§ **TASK**
Set all of the entries down again precisely as they are written.

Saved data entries
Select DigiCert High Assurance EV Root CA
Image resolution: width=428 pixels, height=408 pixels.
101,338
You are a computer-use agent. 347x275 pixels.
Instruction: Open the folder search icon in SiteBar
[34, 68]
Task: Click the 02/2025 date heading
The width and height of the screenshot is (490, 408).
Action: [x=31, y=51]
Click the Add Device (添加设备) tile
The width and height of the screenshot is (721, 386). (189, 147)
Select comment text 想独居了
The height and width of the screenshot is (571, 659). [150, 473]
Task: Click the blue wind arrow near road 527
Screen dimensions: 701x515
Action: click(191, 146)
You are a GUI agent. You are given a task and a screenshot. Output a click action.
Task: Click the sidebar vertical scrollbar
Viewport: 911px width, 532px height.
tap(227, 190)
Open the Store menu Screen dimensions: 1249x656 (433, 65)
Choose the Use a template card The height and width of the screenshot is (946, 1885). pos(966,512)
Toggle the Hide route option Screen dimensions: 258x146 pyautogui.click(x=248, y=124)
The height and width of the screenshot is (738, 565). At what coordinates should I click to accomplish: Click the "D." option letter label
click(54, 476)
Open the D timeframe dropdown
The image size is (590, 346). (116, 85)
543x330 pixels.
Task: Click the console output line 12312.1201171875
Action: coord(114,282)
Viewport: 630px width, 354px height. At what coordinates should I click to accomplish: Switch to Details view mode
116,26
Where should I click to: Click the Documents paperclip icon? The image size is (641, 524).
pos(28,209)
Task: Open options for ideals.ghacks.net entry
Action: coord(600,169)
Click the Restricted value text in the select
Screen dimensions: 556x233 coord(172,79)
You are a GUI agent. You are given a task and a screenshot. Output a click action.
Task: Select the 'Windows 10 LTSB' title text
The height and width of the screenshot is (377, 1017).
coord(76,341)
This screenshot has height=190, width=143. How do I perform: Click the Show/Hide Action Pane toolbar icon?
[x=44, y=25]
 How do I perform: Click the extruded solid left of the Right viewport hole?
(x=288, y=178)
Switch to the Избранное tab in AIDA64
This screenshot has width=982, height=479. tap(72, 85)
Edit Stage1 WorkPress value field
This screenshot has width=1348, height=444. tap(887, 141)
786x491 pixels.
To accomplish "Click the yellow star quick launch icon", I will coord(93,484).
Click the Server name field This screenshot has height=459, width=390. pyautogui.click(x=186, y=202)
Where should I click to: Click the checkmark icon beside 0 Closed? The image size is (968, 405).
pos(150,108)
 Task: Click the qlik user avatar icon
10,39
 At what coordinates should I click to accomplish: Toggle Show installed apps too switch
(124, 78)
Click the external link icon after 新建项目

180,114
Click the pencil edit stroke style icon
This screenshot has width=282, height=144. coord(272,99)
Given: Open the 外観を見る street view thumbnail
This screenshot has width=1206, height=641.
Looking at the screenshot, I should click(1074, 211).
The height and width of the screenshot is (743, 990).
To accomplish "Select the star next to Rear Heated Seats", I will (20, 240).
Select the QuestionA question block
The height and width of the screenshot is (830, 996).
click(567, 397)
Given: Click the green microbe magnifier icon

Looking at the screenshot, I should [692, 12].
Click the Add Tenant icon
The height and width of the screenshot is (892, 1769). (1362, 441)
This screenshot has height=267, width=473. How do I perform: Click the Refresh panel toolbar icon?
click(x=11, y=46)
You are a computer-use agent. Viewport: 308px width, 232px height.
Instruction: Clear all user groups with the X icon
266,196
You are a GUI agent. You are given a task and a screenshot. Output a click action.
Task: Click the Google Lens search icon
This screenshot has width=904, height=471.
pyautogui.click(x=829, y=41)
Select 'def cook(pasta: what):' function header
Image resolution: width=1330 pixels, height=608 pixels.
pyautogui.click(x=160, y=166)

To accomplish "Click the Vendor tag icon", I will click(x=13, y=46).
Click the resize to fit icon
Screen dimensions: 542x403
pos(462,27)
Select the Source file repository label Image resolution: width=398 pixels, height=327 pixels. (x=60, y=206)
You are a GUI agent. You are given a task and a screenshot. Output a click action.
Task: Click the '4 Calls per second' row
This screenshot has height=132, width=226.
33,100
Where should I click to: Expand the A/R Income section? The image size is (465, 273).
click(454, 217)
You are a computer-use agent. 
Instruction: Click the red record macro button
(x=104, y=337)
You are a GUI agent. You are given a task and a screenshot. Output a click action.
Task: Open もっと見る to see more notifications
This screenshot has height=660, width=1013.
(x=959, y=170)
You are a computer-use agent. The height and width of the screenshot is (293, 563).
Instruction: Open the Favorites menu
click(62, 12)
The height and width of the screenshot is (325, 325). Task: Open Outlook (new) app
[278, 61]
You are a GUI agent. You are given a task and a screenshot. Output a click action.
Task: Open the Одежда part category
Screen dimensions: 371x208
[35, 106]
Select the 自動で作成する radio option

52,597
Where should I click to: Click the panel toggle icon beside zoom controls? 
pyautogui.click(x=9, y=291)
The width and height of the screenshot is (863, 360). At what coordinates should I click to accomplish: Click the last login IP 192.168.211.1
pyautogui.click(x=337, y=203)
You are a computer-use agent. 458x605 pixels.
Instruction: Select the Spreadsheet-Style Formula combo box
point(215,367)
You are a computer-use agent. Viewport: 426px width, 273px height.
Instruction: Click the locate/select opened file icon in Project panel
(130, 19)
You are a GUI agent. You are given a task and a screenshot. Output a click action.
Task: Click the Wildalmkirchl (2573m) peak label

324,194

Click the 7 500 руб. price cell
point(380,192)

§ **THE ANSWER**
Select DigiCert High Assurance EV Root CA
Image resolution: width=428 pixels, height=408 pixels.
101,338
You are a computer-use agent. 347x275 pixels.
Instruction: Open the folder search icon in SiteBar
[34, 68]
Task: Click the 02/2025 date heading
The width and height of the screenshot is (490, 408).
Action: [x=31, y=51]
Click the Add Device (添加设备) tile
The width and height of the screenshot is (721, 386). (189, 147)
Select comment text 想独居了
The height and width of the screenshot is (571, 659). [150, 473]
Task: Click the blue wind arrow near road 527
Screen dimensions: 701x515
Action: click(191, 146)
You are a GUI agent. You are given a task and a screenshot. Output a click action.
Task: Click the sidebar vertical scrollbar
Viewport: 911px width, 532px height.
tap(227, 190)
Open the Store menu Screen dimensions: 1249x656 (433, 65)
Choose the Use a template card The height and width of the screenshot is (946, 1885). pos(966,512)
Toggle the Hide route option Screen dimensions: 258x146 pyautogui.click(x=248, y=124)
The height and width of the screenshot is (738, 565). At what coordinates should I click to accomplish: Click the "D." option letter label
click(54, 476)
Open the D timeframe dropdown
The image size is (590, 346). (116, 85)
543x330 pixels.
Task: Click the console output line 12312.1201171875
Action: coord(114,282)
Viewport: 630px width, 354px height. At what coordinates should I click to accomplish: Switch to Details view mode
116,26
Where should I click to: Click the Documents paperclip icon? The image size is (641, 524).
pos(28,209)
Task: Open options for ideals.ghacks.net entry
Action: coord(600,169)
Click the Restricted value text in the select
Screen dimensions: 556x233 coord(172,79)
You are a GUI agent. You are given a task and a screenshot. Output a click action.
Task: Select the 'Windows 10 LTSB' title text
The height and width of the screenshot is (377, 1017).
coord(76,341)
This screenshot has height=190, width=143. How do I perform: Click the Show/Hide Action Pane toolbar icon?
[x=44, y=25]
 How do I perform: Click the extruded solid left of the Right viewport hole?
(x=288, y=178)
Switch to the Избранное tab in AIDA64
This screenshot has width=982, height=479. tap(72, 85)
Edit Stage1 WorkPress value field
This screenshot has width=1348, height=444. tap(887, 141)
786x491 pixels.
To accomplish "Click the yellow star quick launch icon", I will coord(93,484).
Click the Server name field This screenshot has height=459, width=390. pyautogui.click(x=186, y=202)
Where should I click to: Click the checkmark icon beside 0 Closed? The image size is (968, 405).
pos(150,108)
 Task: Click the qlik user avatar icon
10,39
 At what coordinates should I click to accomplish: Toggle Show installed apps too switch
(124, 78)
Click the external link icon after 新建项目

180,114
Click the pencil edit stroke style icon
This screenshot has width=282, height=144. coord(272,99)
Given: Open the 外観を見る street view thumbnail
This screenshot has width=1206, height=641.
Looking at the screenshot, I should click(1074, 211).
The height and width of the screenshot is (743, 990).
To accomplish "Select the star next to Rear Heated Seats", I will (20, 240).
Select the QuestionA question block
The height and width of the screenshot is (830, 996).
click(567, 397)
Given: Click the green microbe magnifier icon

Looking at the screenshot, I should [692, 12].
Click the Add Tenant icon
The height and width of the screenshot is (892, 1769). (1362, 441)
This screenshot has height=267, width=473. How do I perform: Click the Refresh panel toolbar icon?
click(x=11, y=46)
You are a computer-use agent. Viewport: 308px width, 232px height.
Instruction: Clear all user groups with the X icon
266,196
You are a GUI agent. You are given a task and a screenshot. Output a click action.
Task: Click the Google Lens search icon
This screenshot has width=904, height=471.
pyautogui.click(x=829, y=41)
Select 'def cook(pasta: what):' function header
Image resolution: width=1330 pixels, height=608 pixels.
pyautogui.click(x=160, y=166)

To accomplish "Click the Vendor tag icon", I will click(x=13, y=46).
Click the resize to fit icon
Screen dimensions: 542x403
pos(462,27)
Select the Source file repository label Image resolution: width=398 pixels, height=327 pixels. (x=60, y=206)
You are a GUI agent. You are given a task and a screenshot. Output a click action.
Task: Click the '4 Calls per second' row
This screenshot has height=132, width=226.
33,100
Where should I click to: Expand the A/R Income section? The image size is (465, 273).
click(454, 217)
You are a computer-use agent. 
Instruction: Click the red record macro button
(x=104, y=337)
You are a GUI agent. You are given a task and a screenshot. Output a click action.
Task: Open もっと見る to see more notifications
This screenshot has height=660, width=1013.
(x=959, y=170)
You are a computer-use agent. The height and width of the screenshot is (293, 563).
Instruction: Open the Favorites menu
click(62, 12)
The height and width of the screenshot is (325, 325). Task: Open Outlook (new) app
[278, 61]
You are a GUI agent. You are given a task and a screenshot. Output a click action.
Task: Open the Одежда part category
Screen dimensions: 371x208
[35, 106]
Select the 自動で作成する radio option

52,597
Where should I click to: Click the panel toggle icon beside zoom controls? 
pyautogui.click(x=9, y=291)
The width and height of the screenshot is (863, 360). At what coordinates should I click to accomplish: Click the last login IP 192.168.211.1
pyautogui.click(x=337, y=203)
You are a computer-use agent. 458x605 pixels.
Instruction: Select the Spreadsheet-Style Formula combo box
point(215,367)
You are a computer-use agent. Viewport: 426px width, 273px height.
Instruction: Click the locate/select opened file icon in Project panel
(130, 19)
You are a GUI agent. You are given a task and a screenshot. Output a click action.
Task: Click the Wildalmkirchl (2573m) peak label

324,194

Click the 7 500 руб. price cell
point(380,192)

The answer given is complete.